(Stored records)
..........

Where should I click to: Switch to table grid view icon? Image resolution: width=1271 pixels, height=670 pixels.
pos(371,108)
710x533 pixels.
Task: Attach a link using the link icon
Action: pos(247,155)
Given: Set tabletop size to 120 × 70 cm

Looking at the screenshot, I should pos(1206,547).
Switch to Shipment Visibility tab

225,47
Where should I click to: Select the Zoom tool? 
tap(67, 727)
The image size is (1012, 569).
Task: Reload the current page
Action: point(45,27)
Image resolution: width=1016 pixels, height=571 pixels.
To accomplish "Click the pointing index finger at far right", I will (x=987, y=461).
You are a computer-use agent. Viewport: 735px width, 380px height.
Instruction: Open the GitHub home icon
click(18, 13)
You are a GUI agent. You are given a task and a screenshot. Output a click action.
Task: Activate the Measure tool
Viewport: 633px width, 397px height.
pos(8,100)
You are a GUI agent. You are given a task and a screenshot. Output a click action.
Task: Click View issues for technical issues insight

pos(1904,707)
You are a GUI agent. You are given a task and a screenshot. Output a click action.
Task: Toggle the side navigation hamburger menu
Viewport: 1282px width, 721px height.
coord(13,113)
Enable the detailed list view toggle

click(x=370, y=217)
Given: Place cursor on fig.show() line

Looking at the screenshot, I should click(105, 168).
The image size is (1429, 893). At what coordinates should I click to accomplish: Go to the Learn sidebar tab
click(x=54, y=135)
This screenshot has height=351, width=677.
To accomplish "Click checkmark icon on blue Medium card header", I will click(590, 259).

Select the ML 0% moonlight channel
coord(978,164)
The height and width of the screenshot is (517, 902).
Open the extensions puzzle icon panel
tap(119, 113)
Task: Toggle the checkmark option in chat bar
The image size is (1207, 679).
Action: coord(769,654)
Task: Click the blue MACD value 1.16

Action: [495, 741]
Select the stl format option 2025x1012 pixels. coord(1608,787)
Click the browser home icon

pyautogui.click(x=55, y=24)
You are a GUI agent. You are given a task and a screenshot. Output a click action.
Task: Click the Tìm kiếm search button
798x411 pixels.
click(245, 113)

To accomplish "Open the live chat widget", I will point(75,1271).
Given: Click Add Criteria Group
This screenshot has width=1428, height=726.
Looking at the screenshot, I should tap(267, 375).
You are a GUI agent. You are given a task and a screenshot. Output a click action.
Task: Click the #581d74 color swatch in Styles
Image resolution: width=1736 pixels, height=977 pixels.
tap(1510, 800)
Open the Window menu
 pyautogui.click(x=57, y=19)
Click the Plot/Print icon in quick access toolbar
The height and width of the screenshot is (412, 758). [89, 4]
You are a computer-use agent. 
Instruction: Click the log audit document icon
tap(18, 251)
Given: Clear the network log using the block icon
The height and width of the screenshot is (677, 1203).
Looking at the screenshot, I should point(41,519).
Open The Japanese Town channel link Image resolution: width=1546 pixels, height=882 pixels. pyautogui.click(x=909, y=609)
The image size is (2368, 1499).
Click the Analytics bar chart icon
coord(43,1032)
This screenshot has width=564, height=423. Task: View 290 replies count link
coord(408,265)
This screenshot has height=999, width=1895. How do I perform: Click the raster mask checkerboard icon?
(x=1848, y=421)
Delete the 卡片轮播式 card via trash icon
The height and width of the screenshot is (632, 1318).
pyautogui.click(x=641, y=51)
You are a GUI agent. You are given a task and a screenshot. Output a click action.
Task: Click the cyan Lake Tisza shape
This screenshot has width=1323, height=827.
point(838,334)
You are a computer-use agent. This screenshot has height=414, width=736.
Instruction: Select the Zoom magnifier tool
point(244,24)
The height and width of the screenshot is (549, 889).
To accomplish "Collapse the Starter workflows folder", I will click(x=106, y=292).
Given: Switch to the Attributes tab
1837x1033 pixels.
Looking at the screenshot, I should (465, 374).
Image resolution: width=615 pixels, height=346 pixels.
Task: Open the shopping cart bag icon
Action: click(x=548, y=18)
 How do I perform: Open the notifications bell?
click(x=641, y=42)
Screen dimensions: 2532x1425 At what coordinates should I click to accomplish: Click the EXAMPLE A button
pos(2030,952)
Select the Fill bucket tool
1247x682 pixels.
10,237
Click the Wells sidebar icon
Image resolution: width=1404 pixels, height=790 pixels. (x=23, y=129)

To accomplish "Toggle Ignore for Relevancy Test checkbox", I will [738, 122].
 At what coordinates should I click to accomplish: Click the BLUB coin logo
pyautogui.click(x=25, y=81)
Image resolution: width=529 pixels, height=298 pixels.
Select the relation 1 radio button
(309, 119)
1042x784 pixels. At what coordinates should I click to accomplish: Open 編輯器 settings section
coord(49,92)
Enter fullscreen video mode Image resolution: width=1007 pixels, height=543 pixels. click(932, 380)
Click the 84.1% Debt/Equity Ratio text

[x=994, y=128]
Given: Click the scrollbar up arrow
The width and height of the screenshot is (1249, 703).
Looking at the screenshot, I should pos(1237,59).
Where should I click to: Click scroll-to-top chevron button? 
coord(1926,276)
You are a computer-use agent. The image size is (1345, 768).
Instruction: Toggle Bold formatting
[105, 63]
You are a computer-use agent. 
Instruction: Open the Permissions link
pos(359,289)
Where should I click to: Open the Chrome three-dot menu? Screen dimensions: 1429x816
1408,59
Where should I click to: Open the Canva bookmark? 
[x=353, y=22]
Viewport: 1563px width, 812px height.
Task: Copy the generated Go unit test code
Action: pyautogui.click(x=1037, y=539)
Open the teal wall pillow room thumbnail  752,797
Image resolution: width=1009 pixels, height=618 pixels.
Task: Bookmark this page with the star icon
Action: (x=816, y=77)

..........

▶ WHAT IS EXPECTED:
Provide only the count of lines within the entries above that include the string "will".

▶ ANSWER SPACE:
5